Otto Muehls Brief im Wortlaut

Im Folgenden der Text (in Original-Schreibweise) jenes Briefes, den Otto Muehl (auch: Otto Mühl) am 8. Juni an Daniele Roussel geschrieben hat, und der am heute, Donnerstag, im Leopold Museum verlesen wurde, im vollständigen Wortlaut.

"liebe daniele,

ich glaube, du hast mich vollkommen verstanden, dass ich mich in einigen sachen grundsätzlich geirrt habe. ich habe als künstler und, davon angestachelt, auch als mensch risiko auf mich genommen.

das thema war äusserst empfindlich und schwierig und dadurch habe ich kräftig daneben gegriffen.

plötzlich drehte sich die gesamte idee der kommune um. in den 80er jahren wurden wir so eine riesen-institution, und es wurde daraus ein staat im staat. die durch mich angekurbelte dynamik rutschte mir schließlich aus den händen. ich habe meine wirkung als sogenannter häuptling innerhalb der kommune unterschätzt. ich habe mit 7 jahren gefängnis bezahlt. ich habe es abgesessen.

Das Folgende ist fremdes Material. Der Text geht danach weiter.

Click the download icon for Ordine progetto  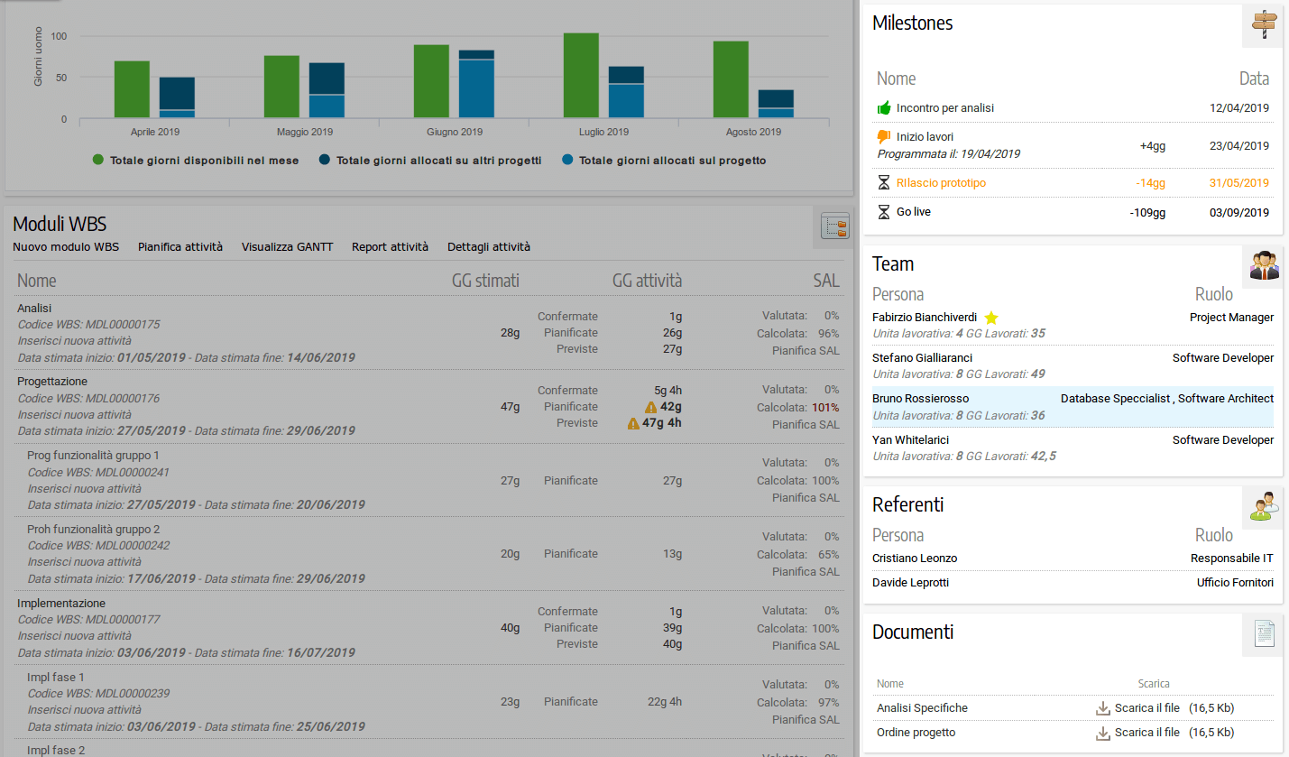1102,732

dass ich mich öffentlich entschuldige, mache ich heute, weil ich auf keinen fall das gefühl hinterlassen möchte, dass es mich kalt lässt, dass ich menschen verletzt habe und dass sich menschen von mir verletzt gefühlt haben. ich bin auf alle kommunarden sehr gestanden. ich brauchte zeit, um zu verstehen, dass ich durch meine machtposition an den bedürfnissen meiner mitmenschen vorbei agierte, insbesondere an den bedürfnissen der jugend.

die stellungnahme der jugendlichen damals im gerichtssaal machte mich fassungslos. ich wollte sie befreien und habe sie mit sexueller überschreitung stattdessen überrumpelt und gekränkt. es war auf keinen fall meine absicht. ich hoffe, dass sie mir verzeihen.

ich gebe auch zu, dass ich manchmal zu den kindern der grosskommune, als übervater von 100 kindern wirkend, zu scharf war und schaden angerichtet habe, ohne bewusstsein über meine fehlentscheidungen. ich bereue es sehr. alles ist mir durch unser klein-experiment hier in portugal bewusst geworden.

liebe daniele, ich fühle mich durch dich gut vertreten. du kannst diesen brief einsetzen, wie du es für richtig hältst.

herzlichst

dein otto"

(APA)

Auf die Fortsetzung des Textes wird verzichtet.